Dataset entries
- - - - - - -

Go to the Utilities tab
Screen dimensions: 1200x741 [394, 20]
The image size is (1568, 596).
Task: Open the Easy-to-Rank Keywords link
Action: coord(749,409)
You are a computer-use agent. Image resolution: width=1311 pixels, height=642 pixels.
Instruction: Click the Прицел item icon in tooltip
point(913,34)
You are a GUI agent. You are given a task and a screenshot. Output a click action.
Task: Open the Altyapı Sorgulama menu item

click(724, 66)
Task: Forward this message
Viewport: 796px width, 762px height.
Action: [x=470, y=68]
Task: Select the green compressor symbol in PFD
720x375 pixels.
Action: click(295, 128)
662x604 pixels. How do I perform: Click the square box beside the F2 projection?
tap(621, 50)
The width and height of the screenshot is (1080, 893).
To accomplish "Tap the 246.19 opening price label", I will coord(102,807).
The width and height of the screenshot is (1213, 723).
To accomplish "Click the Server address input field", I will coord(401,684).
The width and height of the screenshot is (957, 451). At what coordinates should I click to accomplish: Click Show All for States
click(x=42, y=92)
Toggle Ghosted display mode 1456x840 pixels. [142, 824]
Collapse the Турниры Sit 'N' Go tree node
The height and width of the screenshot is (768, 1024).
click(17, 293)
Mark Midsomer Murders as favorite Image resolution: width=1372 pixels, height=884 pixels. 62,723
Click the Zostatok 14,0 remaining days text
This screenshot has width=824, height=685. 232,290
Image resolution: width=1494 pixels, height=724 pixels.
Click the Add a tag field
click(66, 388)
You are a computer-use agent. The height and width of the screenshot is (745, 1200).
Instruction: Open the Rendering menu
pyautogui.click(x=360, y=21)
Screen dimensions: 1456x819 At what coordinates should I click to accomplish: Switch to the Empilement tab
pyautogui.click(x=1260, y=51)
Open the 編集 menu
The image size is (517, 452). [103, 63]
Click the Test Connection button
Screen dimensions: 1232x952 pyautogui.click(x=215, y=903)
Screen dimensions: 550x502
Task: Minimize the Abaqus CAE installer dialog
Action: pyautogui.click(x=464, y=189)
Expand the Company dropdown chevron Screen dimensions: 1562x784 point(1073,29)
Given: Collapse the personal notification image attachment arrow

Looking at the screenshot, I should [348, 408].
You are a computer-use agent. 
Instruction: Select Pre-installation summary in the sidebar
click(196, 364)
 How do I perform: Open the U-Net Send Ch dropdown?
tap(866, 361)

- - - - - - -

REQUIRED ACTION:
Every entry above needs to be duplicated exactly.

PROBLEM SOLUTION:
Go to the Utilities tab
Screen dimensions: 1200x741 [394, 20]
The image size is (1568, 596).
Task: Open the Easy-to-Rank Keywords link
Action: coord(749,409)
You are a computer-use agent. Image resolution: width=1311 pixels, height=642 pixels.
Instruction: Click the Прицел item icon in tooltip
point(913,34)
You are a GUI agent. You are given a task and a screenshot. Output a click action.
Task: Open the Altyapı Sorgulama menu item

click(724, 66)
Task: Forward this message
Viewport: 796px width, 762px height.
Action: [x=470, y=68]
Task: Select the green compressor symbol in PFD
720x375 pixels.
Action: click(295, 128)
662x604 pixels. How do I perform: Click the square box beside the F2 projection?
tap(621, 50)
The width and height of the screenshot is (1080, 893).
To accomplish "Tap the 246.19 opening price label", I will coord(102,807).
The width and height of the screenshot is (1213, 723).
To accomplish "Click the Server address input field", I will coord(401,684).
The width and height of the screenshot is (957, 451). At what coordinates should I click to accomplish: Click Show All for States
click(x=42, y=92)
Toggle Ghosted display mode 1456x840 pixels. [142, 824]
Collapse the Турниры Sit 'N' Go tree node
The height and width of the screenshot is (768, 1024).
click(17, 293)
Mark Midsomer Murders as favorite Image resolution: width=1372 pixels, height=884 pixels. 62,723
Click the Zostatok 14,0 remaining days text
This screenshot has width=824, height=685. 232,290
Image resolution: width=1494 pixels, height=724 pixels.
Click the Add a tag field
click(66, 388)
You are a computer-use agent. The height and width of the screenshot is (745, 1200).
Instruction: Open the Rendering menu
pyautogui.click(x=360, y=21)
Screen dimensions: 1456x819 At what coordinates should I click to accomplish: Switch to the Empilement tab
pyautogui.click(x=1260, y=51)
Open the 編集 menu
The image size is (517, 452). [103, 63]
Click the Test Connection button
Screen dimensions: 1232x952 pyautogui.click(x=215, y=903)
Screen dimensions: 550x502
Task: Minimize the Abaqus CAE installer dialog
Action: pyautogui.click(x=464, y=189)
Expand the Company dropdown chevron Screen dimensions: 1562x784 point(1073,29)
Given: Collapse the personal notification image attachment arrow

Looking at the screenshot, I should [348, 408].
You are a computer-use agent. 
Instruction: Select Pre-installation summary in the sidebar
click(196, 364)
 How do I perform: Open the U-Net Send Ch dropdown?
tap(866, 361)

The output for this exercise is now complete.